Dec 28, 2011 - How-To    1 Comment

Writing Dilemma Number 4: Digging Through the Blues

There’s nothing like the post holiday blues to really stifle the creative in us. All of a sudden, we’re looking at the end of one year (giving ourselves a hard time for all we DIDN’T do as opposed to what we DID) and the beginning of a new year which, let’s face it, looks an awful lot like a blank page.

I know I allow mood to influence my daily writing. Especially after the all-too-common holiday overindulgence when I’m sated as an ancient Roman on a barcalounger. I get depressed with my own lack of self-control and laziness, and won’t write. I feel useless and then set about proving it by continuing to do nothing about it.

Here, during the longest nights of the year, in the dark hours before dawn, hide the biggest diamonds. You won’t know this until you look; until you dig deep and dig when it’s hardest.
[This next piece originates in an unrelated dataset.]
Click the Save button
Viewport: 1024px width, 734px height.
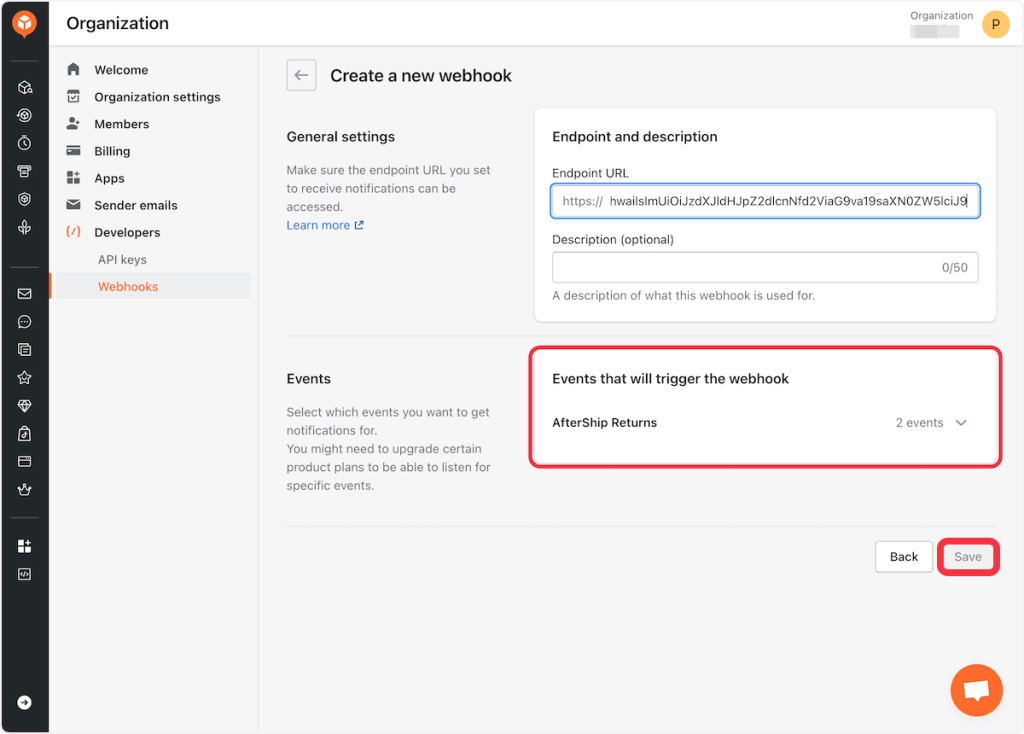967,557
Go ahead and let the darkness in. Pull it around you like a cloak. Hide beneath the hood of it, pen in hand. Then dig.

Last night I dreamed I was trying to get into the Air Force pilot’s program. In order to do this, everyone had to pass a series of tests, one of which included being wrapped tightly in some mummy-like material and locked in a steel box for an undesignated period of time. I’m not sure what they were testing–your ability to remain with the plane at the bottom of the ocean like a good captain perhaps?

Like any sane person, I kept putting the test off while completing all the other requirements. Claustrophobic as hell, I just couldn’t bring myself to submit. So I went to the little group garden spot where we each were allowed to keep a small plot that belonged exclusively to us. (Are you picking up on the death inferences?) Mine, however, was at the end of a row and was consistently being run over by the maintenance man on his riding mower. My little garden was all short and stubby, pitiful as the ones we tried to work under the heat dome here in Arkansas this past summer. From a distance the green looked beaten up and barren.

Sorrowfully, I dropped to my knees to see if there was something I could do to help it. To my great surprise, I discovered green beans growing. Digging in, I found onions, beets, even carrots under the black soil. Soon I had a small basketful of the jeweled fruits of my labor in hand. Happiness and pride swelled within me, and I was even able to track down the murderous mower and get him to agree to quit chopping my crop. I never returned to the scary test. It’s only purpose seems to have been to propel me towards my garden.

Don’t get all caught up in analyzing this dream, my Jungian and psychologist friends. For all you know, I’m making this up. Simply accept the point I’m trying to illustrate: Don’t give up on your art just because you got the “morning after” depressed and sads. Even if you have to, metaphorically or otherwise, get down on your knees and dig among the fear and despair that pass for our gardens of joy and fulfillment at times. Remember this: the roots of the Blues were buried in dirt just like this. Somewhere in there may lie the perfect words that will feed your soul and bolster the hearts and minds of others, too.